By being my own artist in residence I mean that I foregrounded the artist aspect of the role and tried to imagine being Phalle working with nine year olds to make one of her sculptures. I went into the room more focussed on getting them to make a very large scale figure rather than on constructing lessons with learning objectives. I worked with the resources I had to achieve the artistic result that was more in my mind than theirs. My improvisation resulted in my getting the size quite wrong and the only way we got the piece to Norwich was by borrowing a builder’s lorry to move it. The pupils got a lot out of it despite the lack of formal learning objectives. They came down at lunchtime to put the plaster bandage on and to paint the figure. The project began to step outside the constraints of the lessons and inspired and esprit de corps in the group that still exists when we work together. The project did generate the sort of excitement that an artist in residence project often does.

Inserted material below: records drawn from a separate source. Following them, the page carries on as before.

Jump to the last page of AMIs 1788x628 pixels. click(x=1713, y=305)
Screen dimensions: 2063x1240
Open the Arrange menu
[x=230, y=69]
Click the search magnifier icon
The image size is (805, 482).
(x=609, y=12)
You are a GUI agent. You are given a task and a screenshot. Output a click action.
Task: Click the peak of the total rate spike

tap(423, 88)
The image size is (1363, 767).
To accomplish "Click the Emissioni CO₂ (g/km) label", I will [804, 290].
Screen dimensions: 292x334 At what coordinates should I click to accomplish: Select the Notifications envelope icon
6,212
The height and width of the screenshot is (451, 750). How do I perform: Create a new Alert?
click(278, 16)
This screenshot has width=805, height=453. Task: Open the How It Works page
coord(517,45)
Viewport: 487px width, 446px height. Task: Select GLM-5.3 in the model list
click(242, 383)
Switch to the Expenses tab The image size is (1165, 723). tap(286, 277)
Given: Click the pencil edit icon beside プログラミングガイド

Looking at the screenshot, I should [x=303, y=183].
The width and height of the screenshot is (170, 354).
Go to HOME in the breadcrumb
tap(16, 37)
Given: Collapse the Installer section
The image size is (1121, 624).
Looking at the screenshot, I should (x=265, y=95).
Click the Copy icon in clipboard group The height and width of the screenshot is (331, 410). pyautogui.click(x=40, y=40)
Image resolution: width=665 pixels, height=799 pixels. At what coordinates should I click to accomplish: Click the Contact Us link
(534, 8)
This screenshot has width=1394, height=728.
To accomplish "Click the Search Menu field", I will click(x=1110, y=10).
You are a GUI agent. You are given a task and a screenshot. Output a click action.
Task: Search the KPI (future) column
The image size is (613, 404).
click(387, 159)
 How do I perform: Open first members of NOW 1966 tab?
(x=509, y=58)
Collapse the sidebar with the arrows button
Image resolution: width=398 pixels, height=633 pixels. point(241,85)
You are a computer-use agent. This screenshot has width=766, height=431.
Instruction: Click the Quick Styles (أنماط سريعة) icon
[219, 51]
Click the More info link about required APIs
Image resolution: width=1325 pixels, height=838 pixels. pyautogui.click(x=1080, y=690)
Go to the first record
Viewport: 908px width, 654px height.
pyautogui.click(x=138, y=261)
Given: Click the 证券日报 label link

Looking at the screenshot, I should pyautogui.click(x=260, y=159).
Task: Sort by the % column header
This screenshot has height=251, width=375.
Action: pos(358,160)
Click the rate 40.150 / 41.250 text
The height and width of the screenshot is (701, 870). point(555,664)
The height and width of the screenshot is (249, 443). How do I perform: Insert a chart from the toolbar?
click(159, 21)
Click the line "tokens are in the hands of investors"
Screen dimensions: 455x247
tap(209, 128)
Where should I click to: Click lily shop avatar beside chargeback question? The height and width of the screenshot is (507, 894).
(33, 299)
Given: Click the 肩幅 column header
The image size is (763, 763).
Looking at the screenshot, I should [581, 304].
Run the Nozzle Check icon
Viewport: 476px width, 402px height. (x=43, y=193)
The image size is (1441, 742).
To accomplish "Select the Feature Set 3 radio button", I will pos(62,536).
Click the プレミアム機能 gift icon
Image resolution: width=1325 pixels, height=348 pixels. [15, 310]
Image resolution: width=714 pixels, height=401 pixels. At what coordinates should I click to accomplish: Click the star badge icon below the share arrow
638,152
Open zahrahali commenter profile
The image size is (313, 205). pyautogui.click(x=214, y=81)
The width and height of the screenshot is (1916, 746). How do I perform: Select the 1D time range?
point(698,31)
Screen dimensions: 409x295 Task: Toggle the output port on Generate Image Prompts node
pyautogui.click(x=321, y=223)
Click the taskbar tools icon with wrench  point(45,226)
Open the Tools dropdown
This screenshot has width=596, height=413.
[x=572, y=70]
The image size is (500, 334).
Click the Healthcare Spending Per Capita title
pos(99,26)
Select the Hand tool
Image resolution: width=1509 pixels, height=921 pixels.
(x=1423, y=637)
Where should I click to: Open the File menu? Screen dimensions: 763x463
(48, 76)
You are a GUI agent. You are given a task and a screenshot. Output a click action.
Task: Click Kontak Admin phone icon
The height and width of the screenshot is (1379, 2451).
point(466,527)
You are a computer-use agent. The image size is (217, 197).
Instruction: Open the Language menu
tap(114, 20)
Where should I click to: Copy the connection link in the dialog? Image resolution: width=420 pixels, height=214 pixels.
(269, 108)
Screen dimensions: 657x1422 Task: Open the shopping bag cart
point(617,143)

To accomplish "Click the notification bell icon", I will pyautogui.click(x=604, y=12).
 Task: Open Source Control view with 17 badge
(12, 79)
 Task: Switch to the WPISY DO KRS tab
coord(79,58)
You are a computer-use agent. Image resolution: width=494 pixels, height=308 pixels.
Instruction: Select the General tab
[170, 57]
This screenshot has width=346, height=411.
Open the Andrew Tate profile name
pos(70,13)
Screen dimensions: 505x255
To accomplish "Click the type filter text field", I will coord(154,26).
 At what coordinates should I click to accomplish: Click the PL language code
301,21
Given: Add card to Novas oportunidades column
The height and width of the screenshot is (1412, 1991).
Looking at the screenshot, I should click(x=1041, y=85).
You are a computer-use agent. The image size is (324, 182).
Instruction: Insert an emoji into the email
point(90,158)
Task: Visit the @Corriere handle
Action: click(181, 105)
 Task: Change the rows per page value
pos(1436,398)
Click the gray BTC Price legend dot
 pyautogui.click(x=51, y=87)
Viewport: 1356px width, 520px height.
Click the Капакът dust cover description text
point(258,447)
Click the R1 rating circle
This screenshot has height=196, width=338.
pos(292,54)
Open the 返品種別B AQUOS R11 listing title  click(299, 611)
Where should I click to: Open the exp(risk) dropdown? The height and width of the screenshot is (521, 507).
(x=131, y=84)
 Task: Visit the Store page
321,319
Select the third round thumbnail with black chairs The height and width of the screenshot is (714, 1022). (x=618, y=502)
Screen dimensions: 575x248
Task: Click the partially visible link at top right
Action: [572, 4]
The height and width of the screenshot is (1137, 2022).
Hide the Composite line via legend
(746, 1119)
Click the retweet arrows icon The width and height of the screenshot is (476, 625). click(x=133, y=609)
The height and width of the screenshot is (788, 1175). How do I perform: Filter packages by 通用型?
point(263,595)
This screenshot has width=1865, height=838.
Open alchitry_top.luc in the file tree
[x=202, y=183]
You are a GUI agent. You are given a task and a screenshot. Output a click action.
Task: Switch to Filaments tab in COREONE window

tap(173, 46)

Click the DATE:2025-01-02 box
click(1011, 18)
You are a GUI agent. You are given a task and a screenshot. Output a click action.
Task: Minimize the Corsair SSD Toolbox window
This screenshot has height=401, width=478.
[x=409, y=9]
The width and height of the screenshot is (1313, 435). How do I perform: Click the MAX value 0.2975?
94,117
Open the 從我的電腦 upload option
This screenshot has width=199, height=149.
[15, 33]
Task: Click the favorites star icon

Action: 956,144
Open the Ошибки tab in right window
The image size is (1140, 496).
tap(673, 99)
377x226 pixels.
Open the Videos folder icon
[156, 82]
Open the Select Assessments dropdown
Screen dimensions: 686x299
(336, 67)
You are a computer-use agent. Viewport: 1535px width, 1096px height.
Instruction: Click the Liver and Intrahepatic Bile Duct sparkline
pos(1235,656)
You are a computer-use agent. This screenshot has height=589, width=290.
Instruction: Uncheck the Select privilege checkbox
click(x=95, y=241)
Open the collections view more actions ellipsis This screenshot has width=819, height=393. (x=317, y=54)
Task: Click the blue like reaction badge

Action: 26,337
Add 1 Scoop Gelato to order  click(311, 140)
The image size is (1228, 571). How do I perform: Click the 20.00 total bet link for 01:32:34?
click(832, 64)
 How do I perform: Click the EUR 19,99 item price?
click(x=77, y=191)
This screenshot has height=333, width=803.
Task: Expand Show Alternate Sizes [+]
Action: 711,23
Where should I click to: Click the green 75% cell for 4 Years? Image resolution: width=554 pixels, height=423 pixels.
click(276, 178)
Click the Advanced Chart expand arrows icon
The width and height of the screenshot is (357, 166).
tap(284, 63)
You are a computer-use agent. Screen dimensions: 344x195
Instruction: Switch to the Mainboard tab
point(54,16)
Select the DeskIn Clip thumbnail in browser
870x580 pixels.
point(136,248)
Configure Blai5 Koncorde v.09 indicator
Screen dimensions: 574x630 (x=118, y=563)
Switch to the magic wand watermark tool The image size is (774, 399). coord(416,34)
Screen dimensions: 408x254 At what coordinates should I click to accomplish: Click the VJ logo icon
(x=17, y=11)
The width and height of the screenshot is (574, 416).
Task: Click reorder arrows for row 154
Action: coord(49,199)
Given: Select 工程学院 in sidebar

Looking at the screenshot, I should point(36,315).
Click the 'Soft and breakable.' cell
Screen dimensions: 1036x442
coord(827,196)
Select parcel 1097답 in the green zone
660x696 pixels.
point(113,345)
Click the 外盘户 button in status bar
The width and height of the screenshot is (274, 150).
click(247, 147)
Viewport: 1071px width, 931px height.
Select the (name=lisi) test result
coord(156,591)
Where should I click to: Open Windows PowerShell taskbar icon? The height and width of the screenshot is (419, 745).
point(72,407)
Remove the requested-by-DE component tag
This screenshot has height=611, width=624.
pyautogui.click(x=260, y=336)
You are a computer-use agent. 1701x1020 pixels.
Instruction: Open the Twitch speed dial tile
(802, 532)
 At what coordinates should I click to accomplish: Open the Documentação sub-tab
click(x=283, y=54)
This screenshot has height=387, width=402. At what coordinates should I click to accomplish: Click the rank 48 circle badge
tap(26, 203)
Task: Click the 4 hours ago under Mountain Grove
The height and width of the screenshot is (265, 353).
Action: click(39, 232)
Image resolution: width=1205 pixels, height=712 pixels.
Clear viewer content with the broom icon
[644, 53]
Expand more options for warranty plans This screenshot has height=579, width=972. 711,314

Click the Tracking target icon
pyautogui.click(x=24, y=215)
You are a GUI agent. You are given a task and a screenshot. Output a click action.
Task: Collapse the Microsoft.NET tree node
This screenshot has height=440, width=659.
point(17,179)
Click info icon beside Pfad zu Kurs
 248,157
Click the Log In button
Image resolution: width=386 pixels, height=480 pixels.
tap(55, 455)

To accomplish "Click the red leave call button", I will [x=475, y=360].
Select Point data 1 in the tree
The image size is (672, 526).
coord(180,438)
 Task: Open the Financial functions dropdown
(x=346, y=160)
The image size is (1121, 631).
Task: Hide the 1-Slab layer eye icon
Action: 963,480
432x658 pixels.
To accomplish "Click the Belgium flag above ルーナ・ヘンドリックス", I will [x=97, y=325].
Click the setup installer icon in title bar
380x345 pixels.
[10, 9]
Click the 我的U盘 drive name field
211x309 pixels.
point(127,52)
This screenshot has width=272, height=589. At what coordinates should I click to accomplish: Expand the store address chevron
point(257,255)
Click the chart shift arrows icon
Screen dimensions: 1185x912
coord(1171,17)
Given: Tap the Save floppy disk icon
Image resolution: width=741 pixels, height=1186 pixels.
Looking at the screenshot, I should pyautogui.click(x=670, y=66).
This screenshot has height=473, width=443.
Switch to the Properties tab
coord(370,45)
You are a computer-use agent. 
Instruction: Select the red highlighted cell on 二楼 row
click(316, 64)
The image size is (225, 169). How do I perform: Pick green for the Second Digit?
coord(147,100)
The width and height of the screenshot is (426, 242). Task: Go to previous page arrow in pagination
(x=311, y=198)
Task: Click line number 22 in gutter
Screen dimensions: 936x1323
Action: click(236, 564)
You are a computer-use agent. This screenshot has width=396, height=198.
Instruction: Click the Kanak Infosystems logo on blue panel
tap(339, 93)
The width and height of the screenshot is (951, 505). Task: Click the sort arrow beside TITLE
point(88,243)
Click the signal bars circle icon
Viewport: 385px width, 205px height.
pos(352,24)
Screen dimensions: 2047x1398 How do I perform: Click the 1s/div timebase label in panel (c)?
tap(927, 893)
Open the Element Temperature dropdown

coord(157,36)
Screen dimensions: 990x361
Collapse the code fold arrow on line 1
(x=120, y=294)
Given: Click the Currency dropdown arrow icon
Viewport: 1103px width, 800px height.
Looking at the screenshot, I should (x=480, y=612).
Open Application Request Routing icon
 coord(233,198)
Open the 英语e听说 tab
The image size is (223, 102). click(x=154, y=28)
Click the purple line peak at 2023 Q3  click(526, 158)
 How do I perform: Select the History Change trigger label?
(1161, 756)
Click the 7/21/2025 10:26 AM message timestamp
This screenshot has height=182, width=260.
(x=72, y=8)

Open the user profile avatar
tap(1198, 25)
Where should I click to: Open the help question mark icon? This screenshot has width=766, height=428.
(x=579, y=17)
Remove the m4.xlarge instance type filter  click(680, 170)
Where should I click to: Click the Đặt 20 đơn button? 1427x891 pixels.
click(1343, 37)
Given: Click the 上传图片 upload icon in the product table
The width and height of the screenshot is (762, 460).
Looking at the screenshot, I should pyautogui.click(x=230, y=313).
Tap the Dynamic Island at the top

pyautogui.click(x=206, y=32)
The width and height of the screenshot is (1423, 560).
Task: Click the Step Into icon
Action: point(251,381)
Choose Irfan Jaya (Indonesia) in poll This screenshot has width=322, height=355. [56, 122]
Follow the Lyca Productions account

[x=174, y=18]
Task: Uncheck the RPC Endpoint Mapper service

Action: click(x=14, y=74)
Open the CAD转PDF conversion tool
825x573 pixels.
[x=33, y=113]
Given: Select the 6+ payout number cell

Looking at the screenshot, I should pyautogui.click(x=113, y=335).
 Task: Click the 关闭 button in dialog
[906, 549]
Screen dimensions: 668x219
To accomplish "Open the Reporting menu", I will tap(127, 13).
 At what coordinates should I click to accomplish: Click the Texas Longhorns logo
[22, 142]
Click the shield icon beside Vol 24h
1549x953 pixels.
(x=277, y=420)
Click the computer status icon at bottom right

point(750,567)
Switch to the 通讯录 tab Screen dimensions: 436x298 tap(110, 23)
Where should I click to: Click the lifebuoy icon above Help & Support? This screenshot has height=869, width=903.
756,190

The rhythms of the school day and the school year have become evident in the work. The fragmentary nature of the work becomes more obvious as ideas are pursued but only so far, conditioned as much by the attention span of the children as by that of the artist. There is never enough time to be thorough, as the curriculum demands a move to cover a new topic or method. The teaching practice conditions the art practice. How the two have become interwoven or mingled together is part of the art work and it becomes difficult to tell what the art practice would look like without the teaching practice.

The art work, some class work and accompanying writing has been catalogued on a blog over the past year at The art practice and class work has been exhibited at NUCA, the Cut in Halesworth and at Wingfield Barns as part of the SCVA Culture of the Countryside project over the past year. The work has been extensively recorded through a series of learning journals and sketchbooks and there is an extensive photo archive.